[TRECHO DA PÁGINA]
'Medeia' entra em cartaz no Teatro Firjan SESI Centro e reabre o mito a partir do ponto em que terminam as tragédias clássicas
Começa a ficar claro por que o tema vem movimentando tanto as conversas. O Teatro Firjan SESI Centro recebe, a partir de 27 de abril, o espetáculo “Medeia”, com dramaturgia inédita de Diogo Liberano e direção de Paulo de Moraes.
Vamos aos detalhes: A montagem, estrelada por Carolina Pismel e Paulo Verlings, parte das versões de Eurípides e Sêneca para reimaginar o mito a partir do ponto em que Medeia e Jasão permanecem frente a frente, após o desfecho trágico. No imaginário ocidental, o mito de Medeia e Jasão reúne amor, traição, ambição política e violência. Após ajudar Jasão a conquistar o Tosão de Ouro e romper com sua própria terra e família, Medeia é deixada quando ele decide se casar com a filha do rei de Corinto em busca de prestígio.

[DADOS FORNECIDOS]
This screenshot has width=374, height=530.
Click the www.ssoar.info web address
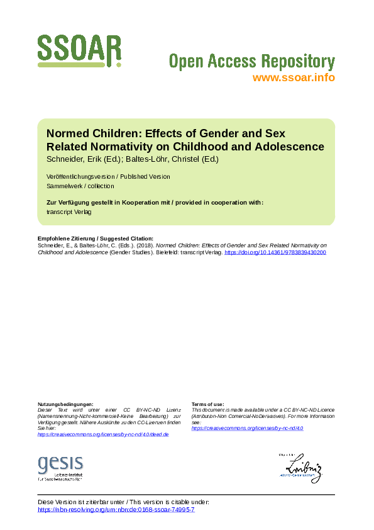click(x=294, y=77)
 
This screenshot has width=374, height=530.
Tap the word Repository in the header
click(x=297, y=62)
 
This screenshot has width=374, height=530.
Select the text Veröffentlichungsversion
click(x=80, y=176)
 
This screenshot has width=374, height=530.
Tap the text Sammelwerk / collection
click(x=80, y=186)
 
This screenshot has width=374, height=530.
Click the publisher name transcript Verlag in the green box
click(x=69, y=212)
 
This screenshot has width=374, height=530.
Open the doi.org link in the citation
click(x=275, y=252)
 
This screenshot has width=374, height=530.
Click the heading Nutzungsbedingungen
click(x=65, y=403)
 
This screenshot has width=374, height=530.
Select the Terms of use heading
click(x=207, y=403)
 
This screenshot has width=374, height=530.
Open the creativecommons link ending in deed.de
click(x=103, y=434)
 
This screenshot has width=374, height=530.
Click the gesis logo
click(x=60, y=466)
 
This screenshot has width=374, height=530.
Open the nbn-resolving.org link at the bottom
click(x=116, y=509)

[O QUE FAZER]
1. Resuma em duas frases o trecho sobre a montagem de “Medeia”.
2. Prossiga com o trecho sobre a montagem de “Medeia”, começando logo depois da última frase.
O material não é usado em nenhuma parte desta atividade.

[RESPOSTAS DO EXERCÍCIO]
1. O espetáculo “Medeia”, com dramaturgia inédita de Diogo Liberano, direção de Paulo de Moraes e atuação de Carolina Pismel e Paulo Verlings, entra em cartaz no Teatro Firjan SESI Centro a partir de 27 de abril. Partindo das versões de Eurípides e Sêneca, a montagem reimagina o mito a partir do ponto em que Medeia e Jasão permanecem frente a frente, após o desfecho trágico.

2.
Sua resposta extrema transforma o mito em reflexão sobre exclusão, poder e condição feminina. Na leitura de Eurípides, Medeia deixa de ser apenas figura monstruosa e passa a expressar a dor de uma mulher estrangeira e humilhada, revelando fissuras morais de uma sociedade patriarcal, razão pela qual sua história segue mobilizando teatro, literatura e pensamento contemporâneo. Ao final das tragédias clássicas de Eurípides e Sêneca, Medeia parte. Suspensa em um carro alado, ela escapa, levando consigo uma história que parece encerrada.